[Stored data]

****************************************

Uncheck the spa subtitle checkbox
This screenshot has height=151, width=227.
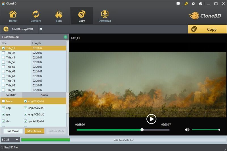[x=3, y=114]
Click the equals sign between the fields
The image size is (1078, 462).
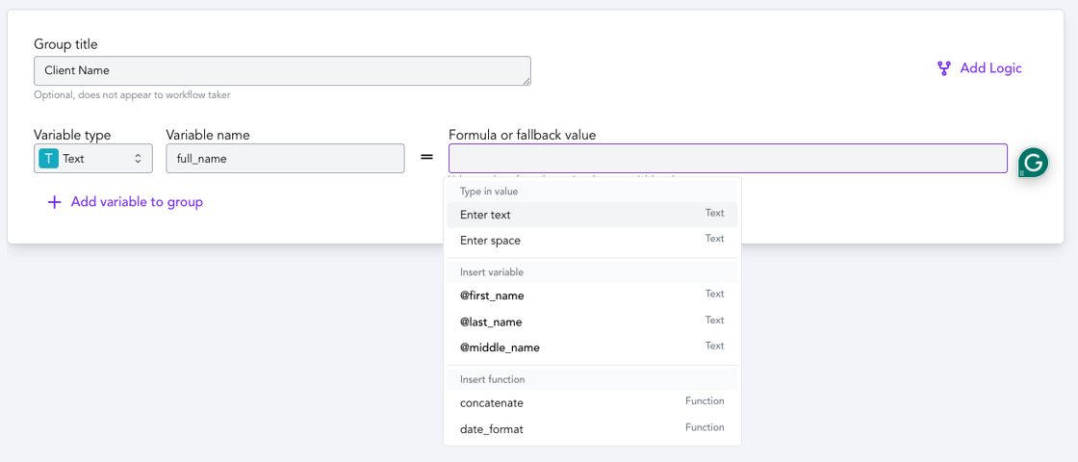(x=426, y=159)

****************************************

**TRY IT**
Copy out all of the entries exactly as they stand, with no pictures in your copy.

**ANSWER SECTION**
Uncheck the spa subtitle checkbox
This screenshot has height=151, width=227.
[x=3, y=114]
Click the equals sign between the fields
The image size is (1078, 462).
(x=426, y=159)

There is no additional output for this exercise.